Porous, Aligned, and Biomimetic Fibers of Regenerated Silk Fibroin Produced by Solution Blow Spinning

Solution blow spinning (SBS) has emerged as a rapid and scalable technique for the production of polymeric and ceramic materials into micro-/nanofibers. Here, SBS was employed to produce submicrometer fibers of regenerated silk fibroin (RSF) from Bombyx mori (silkworm) cocoons based on formic acid or aqueous systems. Spinning in the presence of vapor permitted the production of fibers from aqueous solutions, and high alignment could be obtained by modifying the SBS setup to give a concentrated channeled airflow. The combination of SBS and a thermally induced phase separation technique (TIPS) resulted in the production of macro-/microporous fibers with 3D interconnected pores.
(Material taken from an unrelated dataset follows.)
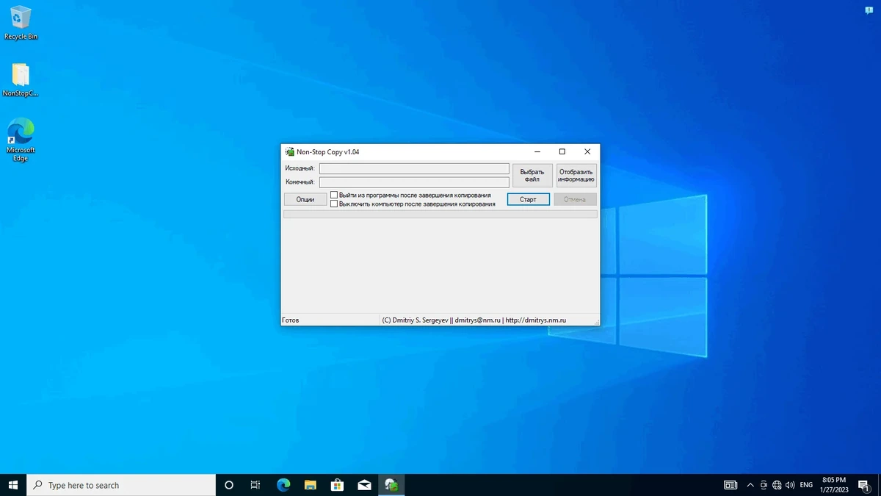Enable exit program after copying checkbox

pyautogui.click(x=334, y=195)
Furthermore, a coaxial SBS system enabled a pH gradient and kosmotropic salts to be applied at the point of fiber formation, mimicking some of the aspects of the natural spinning process, fostering fiber formation by self-assembly of the spinning dope. This scalable and fast production of various types of silk-based fibrous scaffolds could be suitable for a myriad of biomedical applications.
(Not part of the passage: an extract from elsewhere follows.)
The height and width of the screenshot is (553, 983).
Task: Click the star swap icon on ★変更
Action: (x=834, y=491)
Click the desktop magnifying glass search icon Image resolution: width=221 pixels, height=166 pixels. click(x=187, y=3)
Using hydrodynamic focusing to predictably alter the diameter of synthetic silk fibers

Spiders and silkworms provide a model of superior processing for multifunctional and highly versatile high-performance fibers. Mimicking the spider's complex control system for chemical and mechanical gradients has remained an ongoing obstacle for synthetic silk production. In this study, the use of hydrodynamic fluid focusing within a 3D printed biomimetic spinning system to recapitulate the biological spinneret is explored and shown to produce predictable, small diameter fibers. Mirroring in silico fluid flow simulations using a hydrodynamic microfluidic spinning technique, we have developed a model correlating spinning rates, solution viscosity and fiber diameter outputs that will significantly advance the field of synthetic silk fiber production. The use of hydrodynamic focusing to produce controlled output fiber diameter simulates the natural silk spinning process and continues to build upon a 3D printed biomimetic spinning platform.